Finding ways to help young boys and men of color
A summit in Flint this week will focus on doing more to help young African-American boys and men.
Organizers say young black men face limited educational and other opportunities.
Pastor Reggie Flynn says schools, businesses and churches are failing to meet the needs of young men of color in Flint.
“We have failed in the faith community because we haven’t engaged parents as we should. We’ve become insular,” says Flynn. “Children shouldn’t be coming into our churches and leaving, and we know they cannot read.”
The summit is part of a White House initiative called “My Brother’s Keeper Challenge.

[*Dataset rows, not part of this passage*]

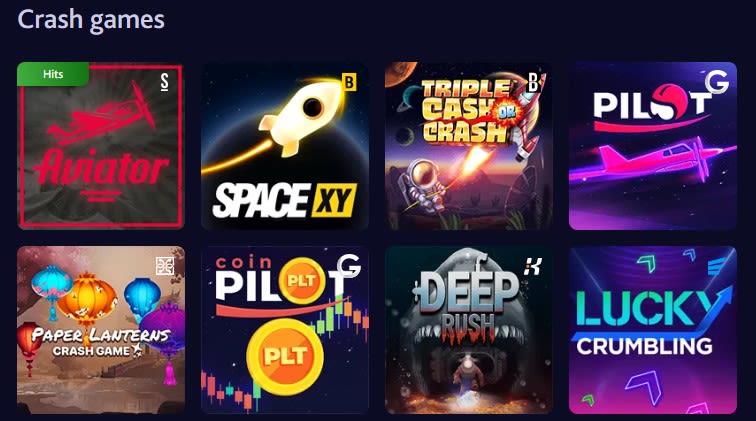Image resolution: width=756 pixels, height=421 pixels.
Task: Open Paper Lanterns Crash Game
Action: pos(101,330)
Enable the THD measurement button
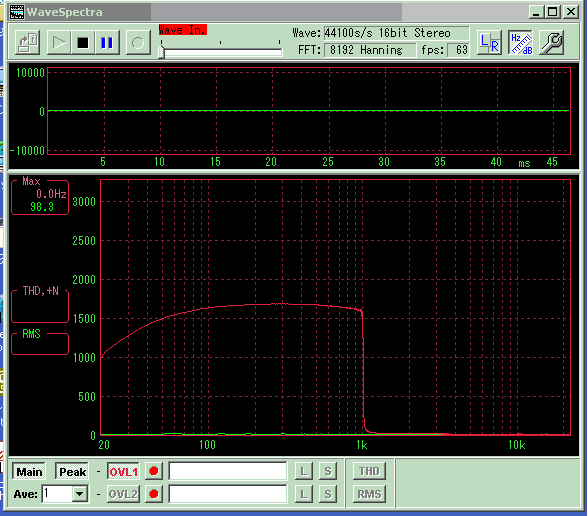 [x=369, y=471]
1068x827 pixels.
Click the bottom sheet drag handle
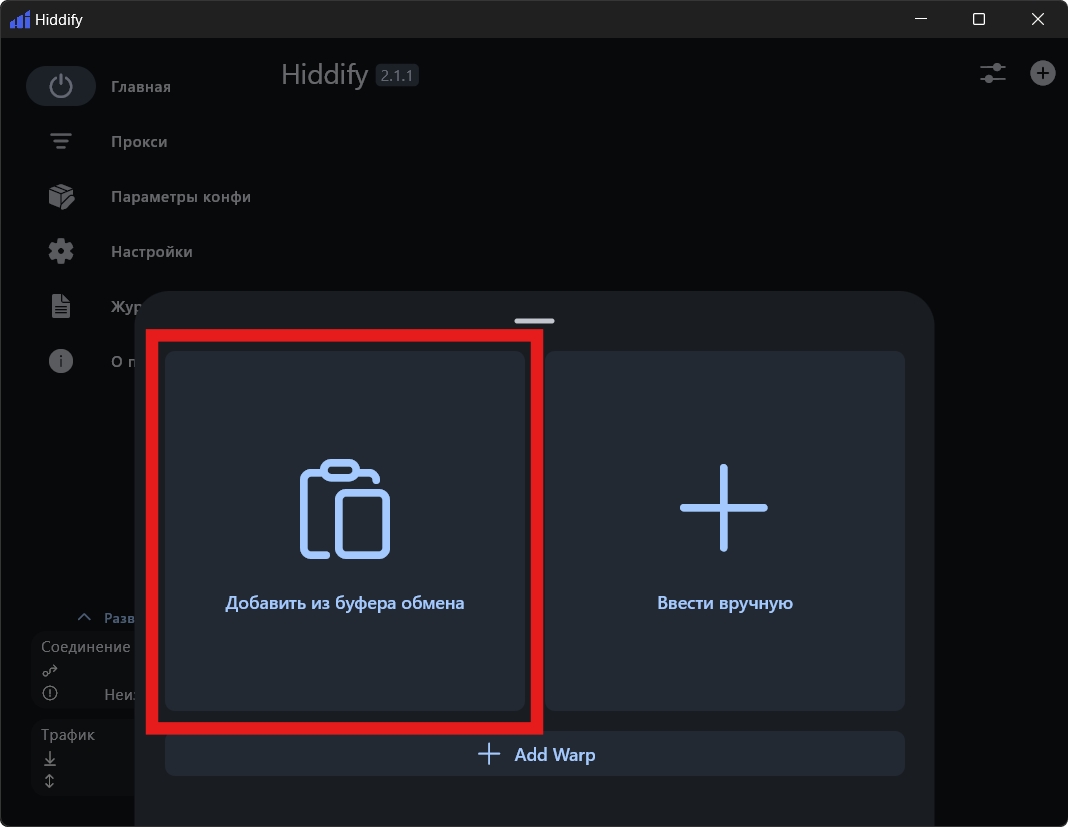pos(534,321)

The six goals of the challenge are:
- Ensuring all children enter school cognitively, physically, socially and emotionally ready
- Ensuring all children read at grade level by 3rd grade
- Ensuring all youth graduate from high school
- Ensuring all youth complete post-secondary education or training
- Ensuring all youth out of school are employed
- Ensuring all youth remain safe from violent crime
Congressman Dan Kildee, D-Michigan, took part in a news conference last week announcing the summit. He says he’s seen the change that takes place in young men of color as they grow older.
“Something happens to young boys and men of color as they go through the systems in the process of growing up in the community where they get left behind,” says Kildee.
Organizers hope Wednesday’s summit will attract several hundred people interested in helping African-American boys and young men.